Dataset records
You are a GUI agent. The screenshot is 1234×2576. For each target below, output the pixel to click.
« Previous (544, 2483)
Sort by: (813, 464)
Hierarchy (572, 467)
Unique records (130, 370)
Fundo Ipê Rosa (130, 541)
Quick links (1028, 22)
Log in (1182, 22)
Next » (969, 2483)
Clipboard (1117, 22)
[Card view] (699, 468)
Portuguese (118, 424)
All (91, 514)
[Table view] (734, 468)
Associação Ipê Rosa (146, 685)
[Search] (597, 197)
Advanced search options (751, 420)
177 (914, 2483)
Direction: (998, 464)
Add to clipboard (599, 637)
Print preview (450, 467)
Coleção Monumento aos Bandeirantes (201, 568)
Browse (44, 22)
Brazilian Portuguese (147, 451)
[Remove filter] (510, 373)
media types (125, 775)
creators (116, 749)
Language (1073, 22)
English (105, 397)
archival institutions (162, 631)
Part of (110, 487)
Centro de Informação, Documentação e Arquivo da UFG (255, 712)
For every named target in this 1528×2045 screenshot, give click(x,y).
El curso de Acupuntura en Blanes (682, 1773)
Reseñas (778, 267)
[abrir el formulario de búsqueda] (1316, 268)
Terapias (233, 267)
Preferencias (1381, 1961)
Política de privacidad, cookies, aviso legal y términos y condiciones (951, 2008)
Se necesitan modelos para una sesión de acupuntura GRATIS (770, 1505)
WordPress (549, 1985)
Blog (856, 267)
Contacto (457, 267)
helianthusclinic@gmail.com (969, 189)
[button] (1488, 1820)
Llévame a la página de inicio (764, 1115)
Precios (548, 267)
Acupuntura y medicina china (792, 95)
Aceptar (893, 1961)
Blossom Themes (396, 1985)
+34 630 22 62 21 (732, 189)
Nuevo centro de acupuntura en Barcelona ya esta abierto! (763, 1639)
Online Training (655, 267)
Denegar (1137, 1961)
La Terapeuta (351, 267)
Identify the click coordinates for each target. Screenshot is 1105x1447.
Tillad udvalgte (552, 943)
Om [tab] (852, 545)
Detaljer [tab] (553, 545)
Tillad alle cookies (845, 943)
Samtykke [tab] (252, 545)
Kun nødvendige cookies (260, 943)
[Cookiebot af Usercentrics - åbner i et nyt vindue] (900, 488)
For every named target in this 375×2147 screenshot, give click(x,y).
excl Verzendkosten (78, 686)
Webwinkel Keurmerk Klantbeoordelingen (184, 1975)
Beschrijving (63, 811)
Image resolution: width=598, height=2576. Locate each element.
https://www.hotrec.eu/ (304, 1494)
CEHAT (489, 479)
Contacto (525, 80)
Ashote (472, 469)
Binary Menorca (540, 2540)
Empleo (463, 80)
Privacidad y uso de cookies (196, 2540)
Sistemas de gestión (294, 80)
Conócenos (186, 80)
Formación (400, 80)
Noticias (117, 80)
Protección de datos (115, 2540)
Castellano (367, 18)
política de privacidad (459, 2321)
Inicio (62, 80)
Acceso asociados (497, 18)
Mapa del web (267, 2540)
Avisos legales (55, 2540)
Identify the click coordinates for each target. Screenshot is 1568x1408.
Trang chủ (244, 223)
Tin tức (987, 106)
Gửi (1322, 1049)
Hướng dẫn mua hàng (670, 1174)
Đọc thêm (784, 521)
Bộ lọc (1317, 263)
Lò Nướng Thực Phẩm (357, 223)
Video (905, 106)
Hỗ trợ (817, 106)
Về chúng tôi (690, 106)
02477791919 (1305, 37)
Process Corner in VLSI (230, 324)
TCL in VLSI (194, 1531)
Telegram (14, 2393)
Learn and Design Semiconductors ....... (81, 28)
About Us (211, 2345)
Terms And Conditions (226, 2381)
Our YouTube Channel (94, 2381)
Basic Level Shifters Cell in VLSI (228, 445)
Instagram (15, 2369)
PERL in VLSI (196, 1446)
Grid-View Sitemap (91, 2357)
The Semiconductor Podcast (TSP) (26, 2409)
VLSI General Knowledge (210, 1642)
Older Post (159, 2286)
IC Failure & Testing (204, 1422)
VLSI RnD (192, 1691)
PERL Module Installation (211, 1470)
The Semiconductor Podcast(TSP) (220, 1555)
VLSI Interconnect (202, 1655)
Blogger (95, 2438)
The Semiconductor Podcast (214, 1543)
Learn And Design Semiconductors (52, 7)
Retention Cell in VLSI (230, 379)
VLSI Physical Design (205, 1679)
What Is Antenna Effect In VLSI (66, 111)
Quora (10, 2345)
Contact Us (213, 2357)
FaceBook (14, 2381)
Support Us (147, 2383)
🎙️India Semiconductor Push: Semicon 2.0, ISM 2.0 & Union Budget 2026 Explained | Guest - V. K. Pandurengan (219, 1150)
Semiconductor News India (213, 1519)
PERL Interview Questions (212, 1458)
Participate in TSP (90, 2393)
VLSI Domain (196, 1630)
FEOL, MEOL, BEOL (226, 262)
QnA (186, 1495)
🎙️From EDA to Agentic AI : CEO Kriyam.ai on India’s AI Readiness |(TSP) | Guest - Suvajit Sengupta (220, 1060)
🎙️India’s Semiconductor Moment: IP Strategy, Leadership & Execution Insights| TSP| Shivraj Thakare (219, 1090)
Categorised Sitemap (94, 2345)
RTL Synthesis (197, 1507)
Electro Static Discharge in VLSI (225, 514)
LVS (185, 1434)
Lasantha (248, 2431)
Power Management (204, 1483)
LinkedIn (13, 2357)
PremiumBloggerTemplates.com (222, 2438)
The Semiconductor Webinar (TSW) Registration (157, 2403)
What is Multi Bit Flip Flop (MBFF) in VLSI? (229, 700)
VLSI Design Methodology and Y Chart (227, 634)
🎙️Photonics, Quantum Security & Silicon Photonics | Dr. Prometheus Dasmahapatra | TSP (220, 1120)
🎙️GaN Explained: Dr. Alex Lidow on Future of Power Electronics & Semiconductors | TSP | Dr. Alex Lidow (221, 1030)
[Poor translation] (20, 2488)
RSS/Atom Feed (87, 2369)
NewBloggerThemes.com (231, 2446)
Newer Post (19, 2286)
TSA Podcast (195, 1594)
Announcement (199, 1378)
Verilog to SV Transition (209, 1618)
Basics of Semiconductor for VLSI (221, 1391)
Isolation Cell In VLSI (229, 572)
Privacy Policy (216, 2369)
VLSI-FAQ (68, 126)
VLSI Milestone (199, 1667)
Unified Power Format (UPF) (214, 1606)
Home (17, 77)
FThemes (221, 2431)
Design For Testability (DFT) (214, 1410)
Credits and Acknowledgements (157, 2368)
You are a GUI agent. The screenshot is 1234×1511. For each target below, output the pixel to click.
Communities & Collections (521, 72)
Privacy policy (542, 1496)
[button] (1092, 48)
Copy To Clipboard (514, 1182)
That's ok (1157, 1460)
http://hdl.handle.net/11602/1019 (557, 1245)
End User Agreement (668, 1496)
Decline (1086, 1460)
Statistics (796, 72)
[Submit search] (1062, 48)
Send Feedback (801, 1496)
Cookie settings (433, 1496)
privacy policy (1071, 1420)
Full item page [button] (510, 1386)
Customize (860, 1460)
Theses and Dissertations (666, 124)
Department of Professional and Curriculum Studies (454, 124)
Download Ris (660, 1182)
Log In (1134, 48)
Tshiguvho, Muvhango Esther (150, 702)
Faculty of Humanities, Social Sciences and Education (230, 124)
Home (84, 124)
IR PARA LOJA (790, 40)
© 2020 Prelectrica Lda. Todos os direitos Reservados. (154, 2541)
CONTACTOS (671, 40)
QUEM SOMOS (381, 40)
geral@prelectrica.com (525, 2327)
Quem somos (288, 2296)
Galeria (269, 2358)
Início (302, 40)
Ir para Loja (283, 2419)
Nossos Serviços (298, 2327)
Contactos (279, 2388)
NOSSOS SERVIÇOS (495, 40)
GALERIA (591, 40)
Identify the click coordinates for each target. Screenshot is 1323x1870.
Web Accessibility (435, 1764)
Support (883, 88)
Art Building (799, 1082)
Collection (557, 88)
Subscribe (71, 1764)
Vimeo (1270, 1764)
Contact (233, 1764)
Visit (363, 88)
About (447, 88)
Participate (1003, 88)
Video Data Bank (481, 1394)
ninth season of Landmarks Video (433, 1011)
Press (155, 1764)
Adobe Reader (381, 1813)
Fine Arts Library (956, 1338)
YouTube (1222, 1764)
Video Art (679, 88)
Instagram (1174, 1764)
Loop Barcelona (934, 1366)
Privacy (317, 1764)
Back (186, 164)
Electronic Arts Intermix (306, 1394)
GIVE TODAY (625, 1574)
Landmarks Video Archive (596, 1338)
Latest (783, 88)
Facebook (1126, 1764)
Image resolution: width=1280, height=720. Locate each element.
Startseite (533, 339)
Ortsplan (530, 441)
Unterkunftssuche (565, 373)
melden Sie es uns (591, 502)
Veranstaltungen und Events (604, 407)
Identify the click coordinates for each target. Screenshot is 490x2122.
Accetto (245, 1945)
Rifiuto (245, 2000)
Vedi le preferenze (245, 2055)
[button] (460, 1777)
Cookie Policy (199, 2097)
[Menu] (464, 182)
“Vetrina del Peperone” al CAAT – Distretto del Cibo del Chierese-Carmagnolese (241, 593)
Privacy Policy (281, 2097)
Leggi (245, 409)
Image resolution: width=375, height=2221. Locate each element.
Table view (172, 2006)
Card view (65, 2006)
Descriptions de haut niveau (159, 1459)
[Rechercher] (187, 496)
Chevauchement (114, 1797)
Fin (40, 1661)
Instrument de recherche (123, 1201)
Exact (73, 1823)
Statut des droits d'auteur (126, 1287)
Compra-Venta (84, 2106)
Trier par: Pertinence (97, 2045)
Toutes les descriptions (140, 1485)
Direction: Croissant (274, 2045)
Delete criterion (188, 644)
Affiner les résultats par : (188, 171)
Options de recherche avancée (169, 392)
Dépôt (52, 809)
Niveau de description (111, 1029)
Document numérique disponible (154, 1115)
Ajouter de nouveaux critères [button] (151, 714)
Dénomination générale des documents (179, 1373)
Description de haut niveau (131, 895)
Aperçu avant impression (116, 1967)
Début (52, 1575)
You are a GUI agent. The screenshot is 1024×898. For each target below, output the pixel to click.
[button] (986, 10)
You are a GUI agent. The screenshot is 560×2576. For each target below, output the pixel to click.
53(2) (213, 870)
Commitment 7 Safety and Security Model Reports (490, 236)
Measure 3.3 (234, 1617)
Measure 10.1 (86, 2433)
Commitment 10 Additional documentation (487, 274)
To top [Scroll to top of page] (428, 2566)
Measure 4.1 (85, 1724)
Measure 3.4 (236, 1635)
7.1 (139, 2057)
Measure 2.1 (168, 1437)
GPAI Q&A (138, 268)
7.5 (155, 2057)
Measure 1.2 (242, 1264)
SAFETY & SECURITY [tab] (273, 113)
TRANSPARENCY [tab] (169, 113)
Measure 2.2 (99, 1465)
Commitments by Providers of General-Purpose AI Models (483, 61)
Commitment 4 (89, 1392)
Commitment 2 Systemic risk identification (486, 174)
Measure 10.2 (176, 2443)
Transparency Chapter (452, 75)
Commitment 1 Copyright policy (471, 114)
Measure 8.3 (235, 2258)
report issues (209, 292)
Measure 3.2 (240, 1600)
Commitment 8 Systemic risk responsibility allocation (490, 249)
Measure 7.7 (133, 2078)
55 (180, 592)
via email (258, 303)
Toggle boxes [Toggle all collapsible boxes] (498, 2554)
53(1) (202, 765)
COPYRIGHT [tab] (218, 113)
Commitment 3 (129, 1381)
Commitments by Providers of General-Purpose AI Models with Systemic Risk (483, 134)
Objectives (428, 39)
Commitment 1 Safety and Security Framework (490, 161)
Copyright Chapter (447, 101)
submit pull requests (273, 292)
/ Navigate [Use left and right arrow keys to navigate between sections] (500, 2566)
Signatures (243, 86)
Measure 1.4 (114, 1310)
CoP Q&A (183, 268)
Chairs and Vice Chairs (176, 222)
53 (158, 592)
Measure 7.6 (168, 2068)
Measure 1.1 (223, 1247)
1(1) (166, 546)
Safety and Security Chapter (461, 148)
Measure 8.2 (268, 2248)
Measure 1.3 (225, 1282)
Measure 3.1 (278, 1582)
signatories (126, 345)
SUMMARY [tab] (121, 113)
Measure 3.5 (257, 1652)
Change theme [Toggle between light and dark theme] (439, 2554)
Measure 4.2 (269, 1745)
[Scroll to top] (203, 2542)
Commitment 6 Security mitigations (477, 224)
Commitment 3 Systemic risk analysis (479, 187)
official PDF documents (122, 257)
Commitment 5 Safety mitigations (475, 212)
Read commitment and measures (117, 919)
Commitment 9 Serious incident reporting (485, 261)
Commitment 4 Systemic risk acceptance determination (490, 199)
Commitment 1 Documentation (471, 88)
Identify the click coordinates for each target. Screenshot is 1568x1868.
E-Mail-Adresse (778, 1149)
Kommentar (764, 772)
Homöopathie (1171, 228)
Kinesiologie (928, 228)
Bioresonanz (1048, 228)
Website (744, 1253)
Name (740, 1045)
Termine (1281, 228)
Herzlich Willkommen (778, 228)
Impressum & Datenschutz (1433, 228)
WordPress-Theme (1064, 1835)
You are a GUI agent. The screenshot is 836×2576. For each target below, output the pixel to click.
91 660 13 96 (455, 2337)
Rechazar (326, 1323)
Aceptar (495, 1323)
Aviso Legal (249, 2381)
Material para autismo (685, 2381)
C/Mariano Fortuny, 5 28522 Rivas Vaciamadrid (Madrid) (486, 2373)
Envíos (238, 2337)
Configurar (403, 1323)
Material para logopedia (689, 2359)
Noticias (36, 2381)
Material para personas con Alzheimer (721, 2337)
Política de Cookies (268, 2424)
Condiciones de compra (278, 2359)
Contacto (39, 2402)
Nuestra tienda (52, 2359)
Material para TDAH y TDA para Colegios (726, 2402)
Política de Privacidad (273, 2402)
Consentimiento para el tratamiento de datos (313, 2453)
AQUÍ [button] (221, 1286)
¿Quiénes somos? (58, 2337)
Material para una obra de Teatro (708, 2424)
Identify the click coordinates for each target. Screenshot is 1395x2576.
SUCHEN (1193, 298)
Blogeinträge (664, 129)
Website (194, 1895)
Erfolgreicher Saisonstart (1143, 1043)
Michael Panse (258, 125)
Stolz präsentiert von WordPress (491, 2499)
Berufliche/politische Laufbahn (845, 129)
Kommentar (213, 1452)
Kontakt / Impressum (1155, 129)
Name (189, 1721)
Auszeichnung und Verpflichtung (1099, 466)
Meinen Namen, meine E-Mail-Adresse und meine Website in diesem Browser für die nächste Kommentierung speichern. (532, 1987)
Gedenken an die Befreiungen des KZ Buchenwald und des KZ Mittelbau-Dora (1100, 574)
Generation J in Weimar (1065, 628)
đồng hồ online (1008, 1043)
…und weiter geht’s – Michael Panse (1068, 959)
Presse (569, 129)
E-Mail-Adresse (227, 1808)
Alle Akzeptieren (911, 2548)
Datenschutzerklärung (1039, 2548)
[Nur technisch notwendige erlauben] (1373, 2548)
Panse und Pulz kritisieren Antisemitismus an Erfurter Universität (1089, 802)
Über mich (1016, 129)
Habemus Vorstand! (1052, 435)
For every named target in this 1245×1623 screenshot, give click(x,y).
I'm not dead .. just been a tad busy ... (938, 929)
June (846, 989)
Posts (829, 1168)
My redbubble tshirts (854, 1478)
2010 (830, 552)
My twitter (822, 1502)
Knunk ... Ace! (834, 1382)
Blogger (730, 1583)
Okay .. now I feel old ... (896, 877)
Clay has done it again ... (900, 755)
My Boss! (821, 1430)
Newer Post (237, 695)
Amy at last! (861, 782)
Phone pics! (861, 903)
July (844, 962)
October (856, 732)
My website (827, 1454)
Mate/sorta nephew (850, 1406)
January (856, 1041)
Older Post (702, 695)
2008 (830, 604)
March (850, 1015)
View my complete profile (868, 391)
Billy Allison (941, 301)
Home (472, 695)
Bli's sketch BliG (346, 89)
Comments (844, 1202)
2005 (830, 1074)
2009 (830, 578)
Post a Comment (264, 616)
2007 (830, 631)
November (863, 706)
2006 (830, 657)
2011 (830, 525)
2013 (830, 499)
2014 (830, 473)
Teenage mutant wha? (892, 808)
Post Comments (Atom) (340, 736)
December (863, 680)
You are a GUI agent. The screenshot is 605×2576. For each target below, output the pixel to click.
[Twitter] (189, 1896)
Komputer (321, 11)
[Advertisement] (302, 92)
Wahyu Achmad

**PROBLEM**
How many lines in the records above contain the string "output"? Case counts; reply with the number alone.

**RESULT OF THE EXERCISE**
6